Duan Yihong zaubert einen vielschichtigen Charakter auf die Leinwand, der es vermag den Zuschauer zur Weißglut zu treiben aber auch mit ihm mitzufühlen. Ein Charakter, der etwas komisch ist, aber auch vom Leben gezeichnet und hin und wieder gezielt unfreiwillig komisch wirkt. Zugleich ist er ein harter Junge, immer der Gute und immer offensichtlich auf der richtigen Seite aber zugleich auch verurteilenswert in seinem Handeln.
Dawei, der Sicherheitschef, ist ein Spiegel seiner Umwelt. Arbeit geht dem Leben vor. Sich aufopfern ist für ihn eine Selbstverständlichkeit. So wie seine Umwelt in der Arbeitersiedlung ist er aber auch selbst gebrochen von Idealen, die leider dabei sind überholt zu werden.

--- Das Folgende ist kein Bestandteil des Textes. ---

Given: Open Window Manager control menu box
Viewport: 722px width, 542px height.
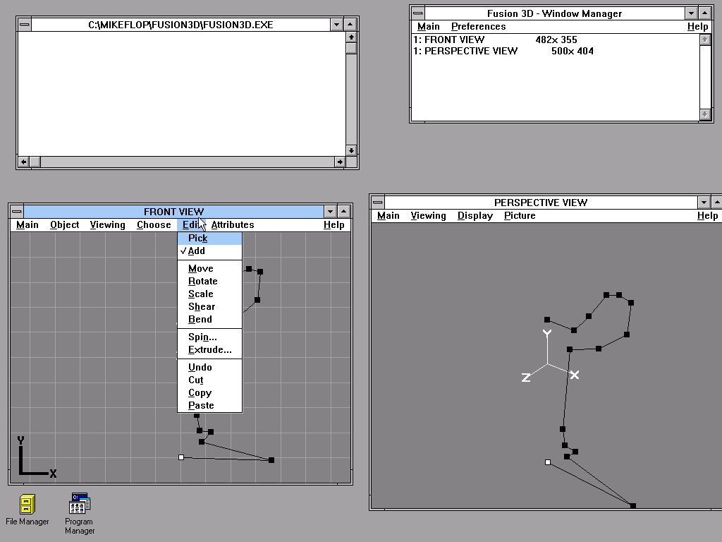Looking at the screenshot, I should click(x=417, y=13).
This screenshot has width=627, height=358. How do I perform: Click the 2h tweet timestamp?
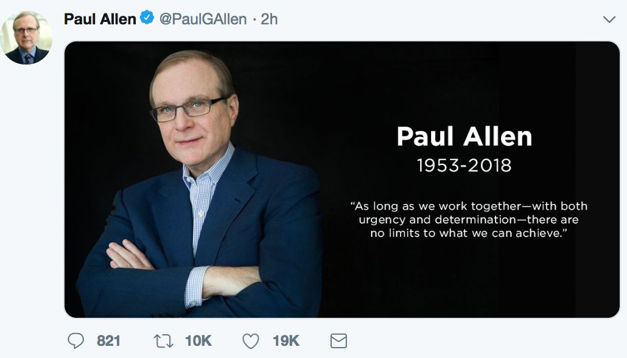[x=269, y=19]
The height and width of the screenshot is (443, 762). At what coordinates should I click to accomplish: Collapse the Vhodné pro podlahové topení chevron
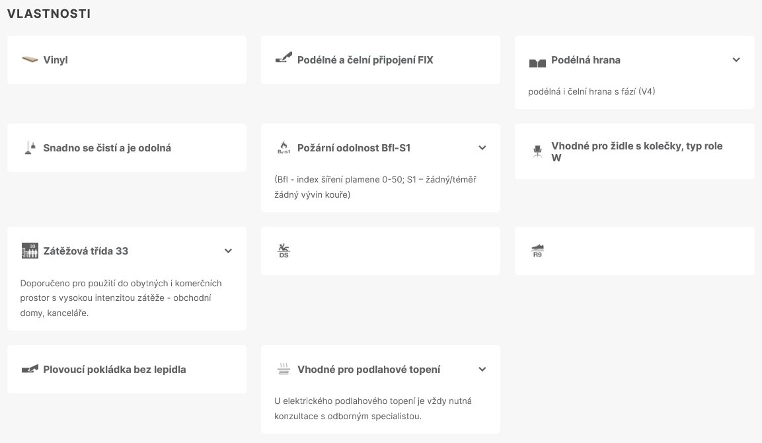tap(482, 370)
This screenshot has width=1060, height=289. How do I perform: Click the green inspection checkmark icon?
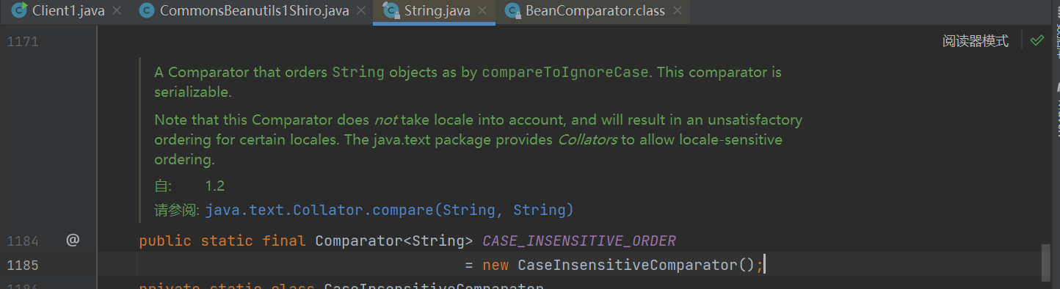click(x=1037, y=41)
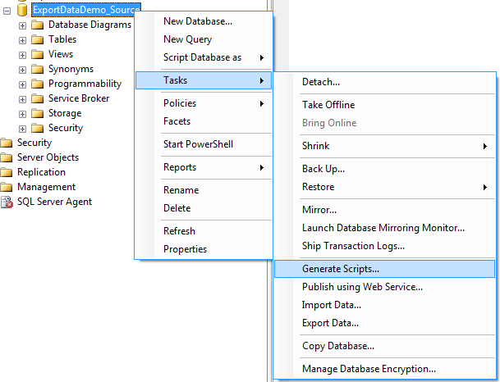Click the ExportDataDemo_Source database cylinder icon
The image size is (500, 382).
pyautogui.click(x=22, y=9)
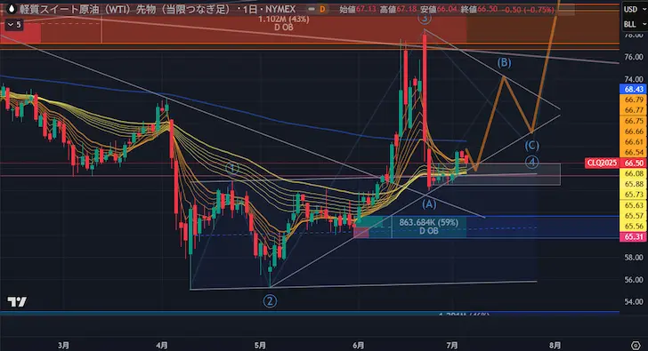The image size is (648, 351).
Task: Click the pink 65.31 price tag
Action: [634, 236]
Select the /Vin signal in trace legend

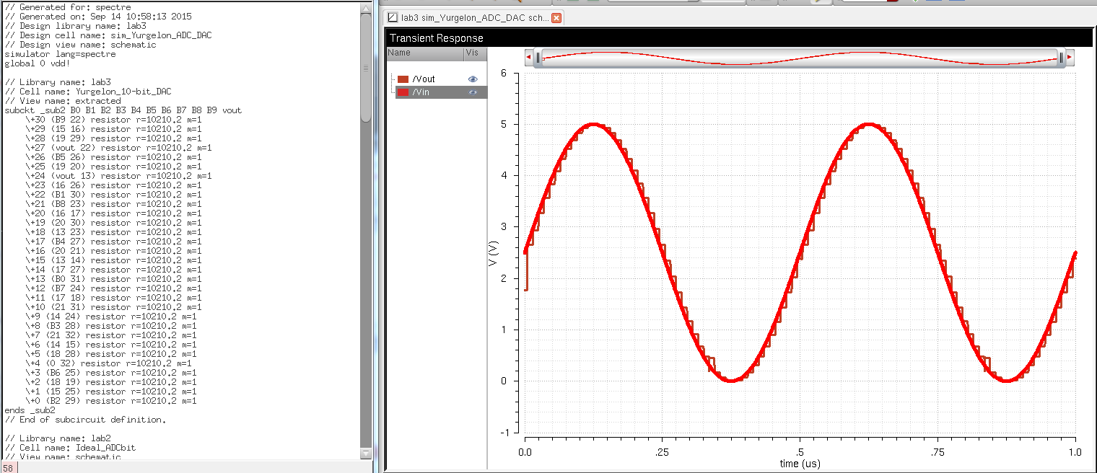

An den Ausschweifenden Worten für Duans Charakter merkt man aber auch schon ein kleines kritikwürdiges Moment. Alle anderen Charaktere gehen neben ihm etwas unter, leider auch die weibliche Hauptrolle Jiang Yiyun. Ihr Charakter vermochte es, die Tiefe von Dawei ans Tageslicht zu bringen, leider hat das Drehbuch versäumt, ihren mehr schillernden Moment zu geben.
Yue Dongs Werk ist ein Stück des Autorenkinos. Visuell ist es sehr ergreifend und nimmt den Zuschauer mit. Für die nahezu monochrome Kinematographie zeichnet sich Cai Tao verantwortlich. Cai Taos Kameraarbeit wurde in den letzten Jahren bereits häufiger gelobt, zum Beispiel bei der Dokumentation über die Trostfrauen im chinesisch-japanischen Krieg „Twenty Two". Der Thriller bedient sich vielen genretypischen Momenten, so findet sich natürlich auch eine gute alte Verfolgungsjagt mit dem potentiellen Mörder. Doch dank Cai Tao und dem Setting im Allgemeinen sieht diese etwas anders aus. Matsch, grau auf grau und ein alles wegspülendes Meer an Regen über den Bahngleisen, lassen sie zu einem intensiven Vergnügen werden. Dazu trägt natürlich auch der dichte Ambient und Industrial Soundtrack des Komponisten Ding Ke bei.
Das bedrückende Gefühl des Regens und die Frage, wer hinter welcher Kapuze vom Regen verwaschen wird, lassen den Zuschauer nicht allzu schnell los. „The Looming Storm" ist ein sehr zu empfehlender chinesischer Kinoerfolg aus dem letzten Jahr. Direkt zu seinem Debüt auf dem 30. Filmfestival in Tokio wurde er mit der besten Hauptrolle und dem Preis für den besten künstlerischen Beitrag geehrt.